Wednesday, June 11, 2008

Stained Part One

My mother constantly asks me why I only wear black. I don't tell her the reason because the reason would surely make me one of the world's greatest oddities. Instead, I shrug and walk away from her quizzing eyes. So now instead of thinking of me as an oddity, she worries about me in a way that a mother worries whether or not her child is doing drugs. I wear black because it's the only "colour" I can see. I was nine when I realized I was the only person who could see what I see. Up until then, I just thought the world was dirty, stained with a liquid that would not wash off. It was everywhere. I would walk down the streets of my city and see it splattered on the cement sidewalk, and dripping down the walls of alleyways. The only problem was, at that time in my life, I did not know what IT was. I didn't ask my mother for I thought it was just something normal because IT was everywhere. Then came that day in fourth grade, I call it my day of discovery, it was also the day of my first fight. My teacher had wandered into the boy's washroom only to find a group of sixth graders circled around my bruised body curled in a ball on the floor. My teacher quickly stopped their kicking and sent them to the principal's office, I was sent to the nurse with a swollen arm and a bloody nose. I was trying to get them to see the stain splattered across the washroom sink but they couldn't see it, instead they called me a liar and pushed me to the floor. The nurse frowned at me as she cleaned up my face. My eyes stayed glued to the ground. I felt a drop of blood drip over my lips and onto my chin, hanging there for just a moment before releasing and falling to the ground. "Whoopsies." The nurse exclaimed, grabbing a cloth and bending down to wipe the droplet from the floor.
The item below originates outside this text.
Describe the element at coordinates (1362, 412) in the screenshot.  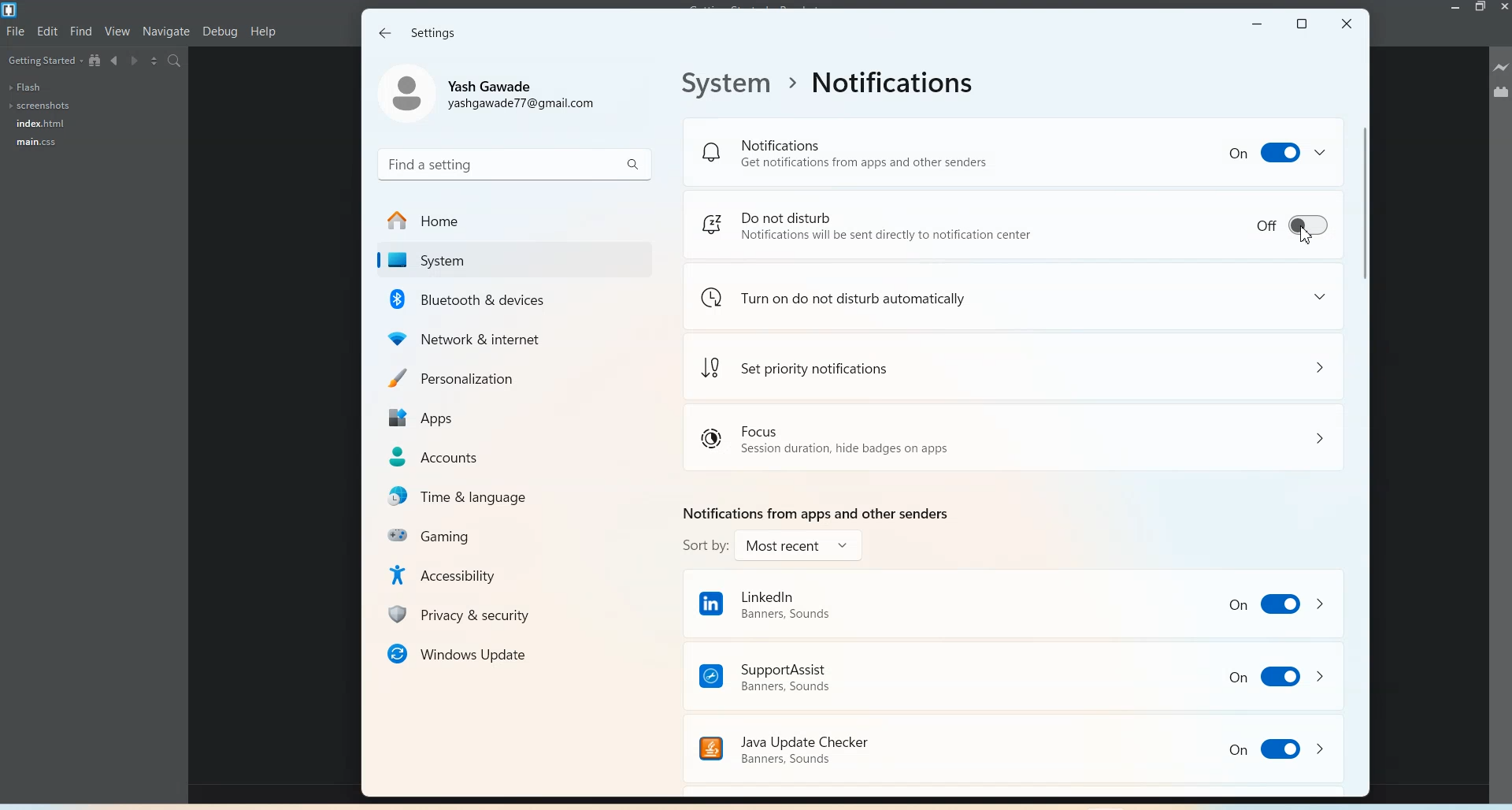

I watched the cloth wipe lazily over the spot and as she removed it and pushed herself up off the ground, my whole body froze. A stain remained where the drop had been, a stain much like those plastering my city. Those stains were not placed there by something as nonchalant as rain, it was blood. I was seeing not blood that existed now but blood that had been washed in an effort of removal. That was the day I learned I was not like everyone else and also the day I learned I could not talk about it.

1 comment:

Anonymous said...

Stained. Incredible concept for a story and quite captivating. Bravo!